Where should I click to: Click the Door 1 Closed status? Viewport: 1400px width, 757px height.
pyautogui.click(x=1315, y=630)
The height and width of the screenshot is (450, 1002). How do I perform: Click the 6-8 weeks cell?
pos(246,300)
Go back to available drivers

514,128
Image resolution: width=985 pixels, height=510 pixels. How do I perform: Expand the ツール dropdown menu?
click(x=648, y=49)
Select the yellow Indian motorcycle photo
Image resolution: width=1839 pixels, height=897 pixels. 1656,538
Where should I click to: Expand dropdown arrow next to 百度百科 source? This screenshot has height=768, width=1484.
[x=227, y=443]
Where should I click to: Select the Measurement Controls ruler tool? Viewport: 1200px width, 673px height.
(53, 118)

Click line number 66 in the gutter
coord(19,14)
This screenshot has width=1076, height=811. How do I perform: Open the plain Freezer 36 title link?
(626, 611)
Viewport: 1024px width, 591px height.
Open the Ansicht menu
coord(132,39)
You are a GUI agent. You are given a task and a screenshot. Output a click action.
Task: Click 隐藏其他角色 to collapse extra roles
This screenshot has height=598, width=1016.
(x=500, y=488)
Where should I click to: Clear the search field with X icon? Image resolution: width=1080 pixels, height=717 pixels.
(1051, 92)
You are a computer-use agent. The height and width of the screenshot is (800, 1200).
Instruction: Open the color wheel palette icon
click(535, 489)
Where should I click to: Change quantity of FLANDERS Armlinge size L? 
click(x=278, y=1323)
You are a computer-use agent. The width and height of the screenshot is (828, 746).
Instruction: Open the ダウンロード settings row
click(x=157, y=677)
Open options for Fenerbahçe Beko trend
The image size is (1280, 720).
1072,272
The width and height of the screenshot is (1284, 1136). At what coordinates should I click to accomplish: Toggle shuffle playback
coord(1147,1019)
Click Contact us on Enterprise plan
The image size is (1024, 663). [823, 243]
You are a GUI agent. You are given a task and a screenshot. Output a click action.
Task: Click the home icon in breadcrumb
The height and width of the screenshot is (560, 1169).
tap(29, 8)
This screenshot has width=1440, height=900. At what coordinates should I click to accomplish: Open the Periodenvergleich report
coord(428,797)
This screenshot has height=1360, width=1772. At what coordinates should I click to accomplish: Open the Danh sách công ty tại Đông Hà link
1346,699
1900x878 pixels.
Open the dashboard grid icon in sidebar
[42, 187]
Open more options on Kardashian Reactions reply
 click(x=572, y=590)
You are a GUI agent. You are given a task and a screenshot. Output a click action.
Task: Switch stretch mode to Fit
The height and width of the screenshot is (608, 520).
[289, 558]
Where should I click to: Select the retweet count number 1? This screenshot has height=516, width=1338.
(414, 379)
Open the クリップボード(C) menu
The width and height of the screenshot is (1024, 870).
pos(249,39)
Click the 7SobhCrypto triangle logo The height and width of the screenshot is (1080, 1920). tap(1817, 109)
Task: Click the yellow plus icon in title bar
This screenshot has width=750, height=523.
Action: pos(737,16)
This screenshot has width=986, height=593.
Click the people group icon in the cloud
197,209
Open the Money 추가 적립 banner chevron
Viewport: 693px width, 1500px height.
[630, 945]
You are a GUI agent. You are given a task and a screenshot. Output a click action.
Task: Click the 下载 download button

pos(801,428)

········

The reply should consist only of the line containing "Task: Click the yellow plus icon in title bar" and all lines after it in the listing above, reproduced exactly.

▸ **TASK SOLUTION**
Task: Click the yellow plus icon in title bar
This screenshot has width=750, height=523.
Action: pos(737,16)
This screenshot has width=986, height=593.
Click the people group icon in the cloud
197,209
Open the Money 추가 적립 banner chevron
Viewport: 693px width, 1500px height.
[630, 945]
You are a GUI agent. You are given a task and a screenshot. Output a click action.
Task: Click the 下载 download button

pos(801,428)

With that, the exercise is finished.